Undersecretary of State Wendy Sherman and David Cohen, undersecretary for terrorism and financing, acknowledged that European businesses are rushing to Iran to prepare for the possibility that all sanctions will be lifted if a comprehensive agreement is reached preventing Iran from developing a nuclear weapon.
Both Sherman and Cohen sought to reassure members of the Senate Foreign Relations Committee — some of whom are eager to restore sanctions against Iran — that the U.S. will continue to enforce existing sanctions even as some are being eased and that those who violate them will be targeted.
The Nuclear Regulatory Commission said it launched a special inspection into repeated pump-reliability issues at Dominion's Millstone-3 reactor at its nuclear power plant in Waterford, Conn., Platts reports.
WASHINGTON (AP) — More than 70 House Democrats have signed a letter to President Barack Obama backing diplomatic efforts with Iran over its nuclear development.
Reps. Lloyd Doggett of Texas and David Price of North Carolina are circulating the letter that warns against new sanctions, or even a resolution that could undermine the international coalition negotiating with Iran or jeopardize any progress toward reaching a verifiable final agreement.
The letter says lawmakers are wary of the Iranian regime but cautions against imperiling possible diplomatic success.
Some West Coast citizens are concerned about the eventual arrival of seaborne radiation from the Fukushima Dai-ichi nuclear power plant, set to hit this year, but marine and radiation experts say the radiation won't be much higher than existing levels, Bloomberg reports.
In a post in the Federal Register, the Environmental Protection Agency said it plans to update radiation standards for nuclear power plants, noting that the current standards have not been altered since the 1970s, The Hill reports.
In an Environment and Public Works Committee hearing Wednesday, Republican Sens.
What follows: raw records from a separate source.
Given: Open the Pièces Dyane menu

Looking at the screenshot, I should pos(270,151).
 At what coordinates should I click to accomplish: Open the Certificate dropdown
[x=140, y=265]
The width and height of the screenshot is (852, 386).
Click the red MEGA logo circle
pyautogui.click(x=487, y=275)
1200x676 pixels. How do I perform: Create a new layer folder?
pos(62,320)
John Barrasso of Wyoming and David Vitter of Louisiana criticized Environmental Protection Agency Administrator Gina McCarthy over charges that the Natural Resources Defense Council was the driving force behind the EPA’s rule limiting carbon emissions from existing power plants, but McCarthy replied that was a “discredit” to the hard work of her staff, E&E reports.
Madelyn Creedon, formerly assistant secretary of Defense, has received Senate confirmation to become the principal deputy administrator in the Energy Department’s National Nuclear Security Administration, the number two post in the NNSA, National Journal reports.
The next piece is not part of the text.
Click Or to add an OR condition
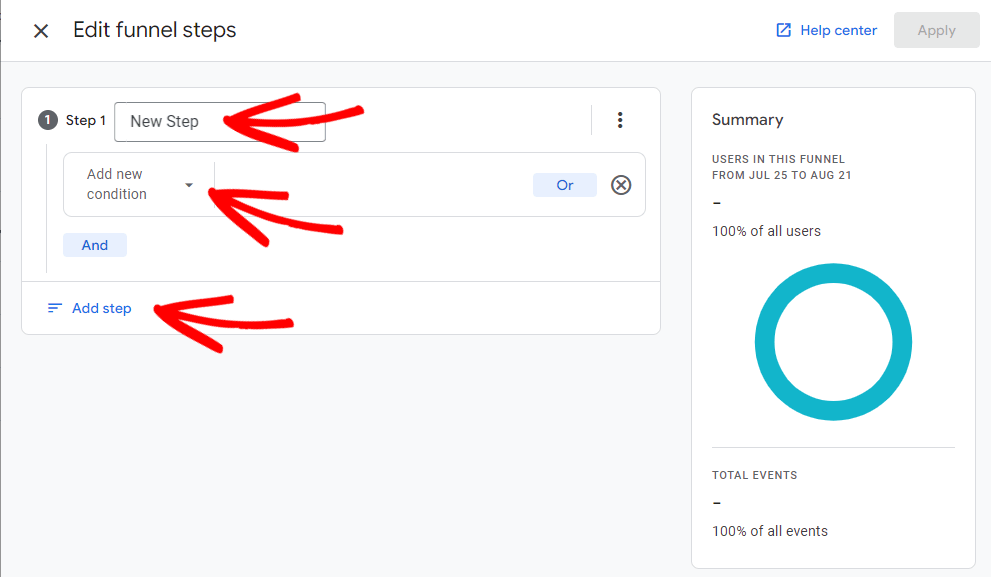This screenshot has width=991, height=577. point(564,184)
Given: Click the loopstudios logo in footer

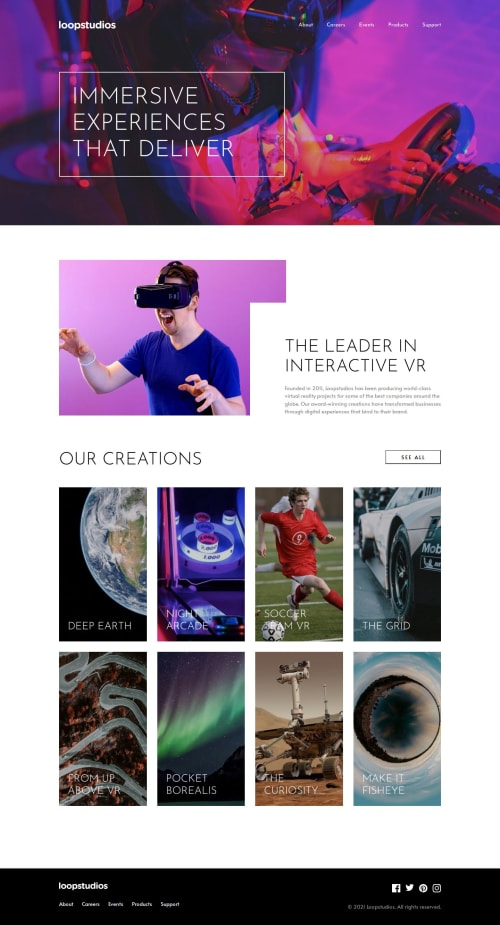Looking at the screenshot, I should pyautogui.click(x=83, y=886).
It’s unlikely any legislation to get states like Louisiana a bigger share of oil and gas revenue will be moving through the Senate anytime soon, and Energy and Natural Resources Committee chair Sen. Mary Landrieu, D-La., was realistic about the hurdles when she spoke about the issue Tuesday, E&E reports.
Freeport-McMoRan Inc. considers its best prospects for growth to be in deep water oil and gas fields in the Gulf of Mexico, vice chairman Jim Flores said Wednesday, adding that the company will likely sell off up to $5 billion worth of land-based assets to help pay for it, Bloomberg reports.
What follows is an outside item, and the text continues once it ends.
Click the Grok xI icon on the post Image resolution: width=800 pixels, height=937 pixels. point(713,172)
Looking back on the failed attempt to repeal the renewable portfolio standard in the state legislature’s recent session, Gov. Sam Brownback, R-Kan., on Wednesday reaffirmed his support for wind energy and urged a compromise between supporters and opponents of renewables, The Wichita Eagle reports.
Southern Company CEO Tom Fanning told reporters Wednesday that his company –- which is already building two new nuclear reactors in Georgia -– hopes to announce plans before the end of 2014 for more nuclear construction using the same AP1000 reactor design, Platts reports.
A Harris poll conducted for the American Petroleum Institute found 68 percent of those surveyed support offshore drilling, and Americans likewise back an increase in oil and gas production, FuelFix reports.
The Department of Energy loan program designed to encourage advanced technologies has around a 2 percent default rate and has used only 10 percent of a mandated reserve fund, Energy Secretary Ernest Moniz said Wednesday, The Hill reports.